Книга Добрыни Ядрейковича свидетельствует о большом интересе русских средневековых читателей к центру восточного христианства и о постоянных культурных и политических связях древнерусского государства с Византией. Добрыня рассказывает о том, как в Софийском соборе он видел бережно сохраняемое большое золотое блюдо, на котором были преподнесены ценные подарки княгине Ольге от византийского императора и которые Ольга пожертвовала храму после своего крещения. Добрыня отметил также почитание русских святых Бориса и Глеба в Константинополе и записал рассказ о посольстве к русскому князю Роману Галицкому, в результате которого этот князь защитил гравицы Византии от напавших на них половцев. Добрыня не забыл также сообщить о смерти в столице Византии сосланного туда русского князя Бориса Полоцкого и княгини Ксении, жены Брячислава Борисовича.
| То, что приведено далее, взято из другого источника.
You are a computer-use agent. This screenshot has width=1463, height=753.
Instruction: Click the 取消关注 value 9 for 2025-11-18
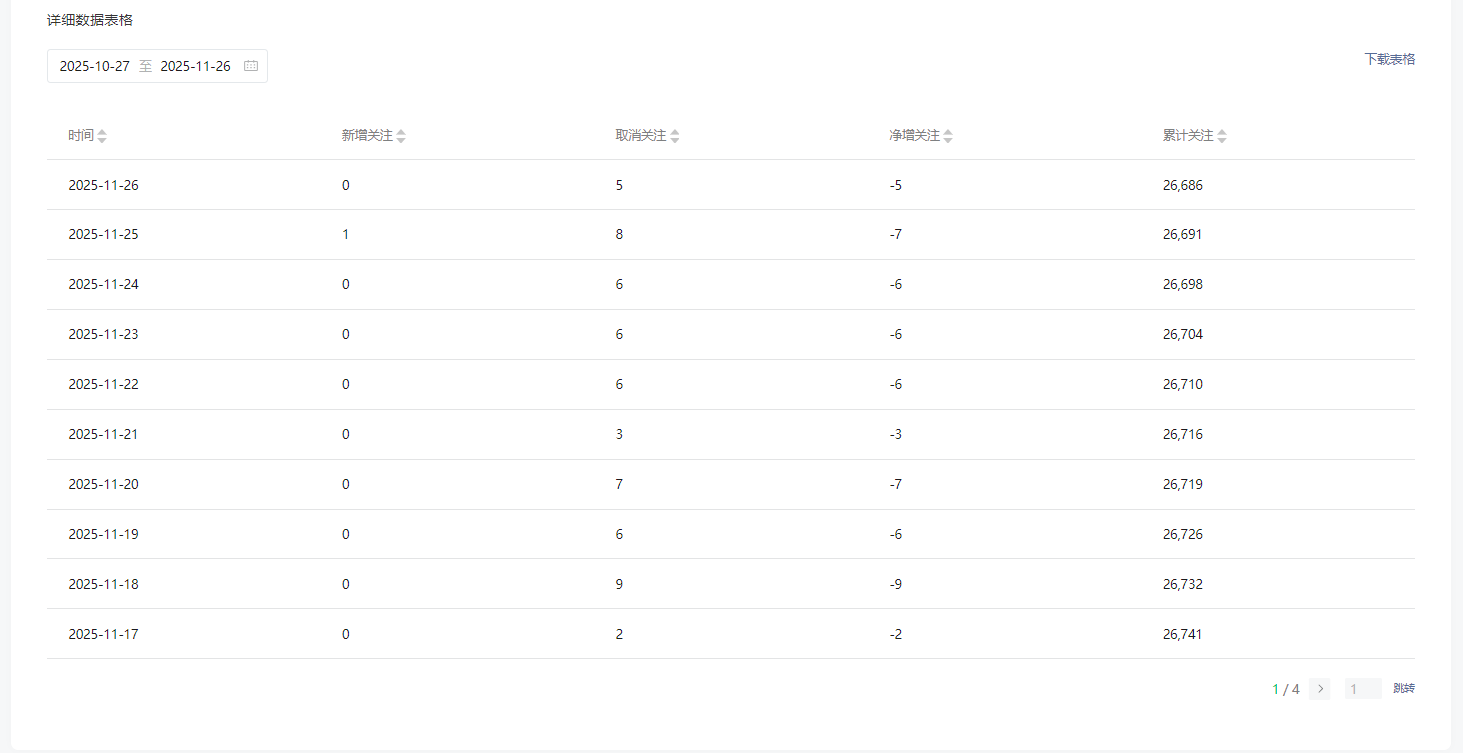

Из кратких, но точных описаний Добрыни хорошо видно искусство, с которым греческое духовенство умело действовать на религиозное сознание верующих. Так, в Софийском соборе ему показали скрижали Моисеева закона и киот с манной, которую будто бы ели евреи в пустыне после выхода их из Египта. Ему показывали также пилы и свёрла, при помощи которых был сделан крест, на котором распяли Христа. Там же он видел мраморный камень от колодца, возле которого Христос беседовал с самарянкой. В золотых палатах дворца ему показали терновый венец, губку, гвозди, багряницу, копьё, трость и другие предметы страданий Христа. Он даже видел кусок лозы, посаженной Ноем после потопа. Нет необходимости перечислять всё множество «святынь», виденных Добрынею, которые он привез из Царьграда (Константинополя). Но, несомненно, на него, как на верующего, это произвело огромное впечатление. С большим воодушевлением описывает Добрыня торжественное богослужение в соборе. «Когда царь входит в церковь,- пишет Добрыня, - то перед ним несут много ксилолоя, темьяна, кладут на уголя, и вся церковь наполняется благоуханием; в церкви раздаётся такое прекрасное пение, точно ангелы поют на небе, и стоящие перестают различать, где они находятся в церкви, или на небе, или в раю».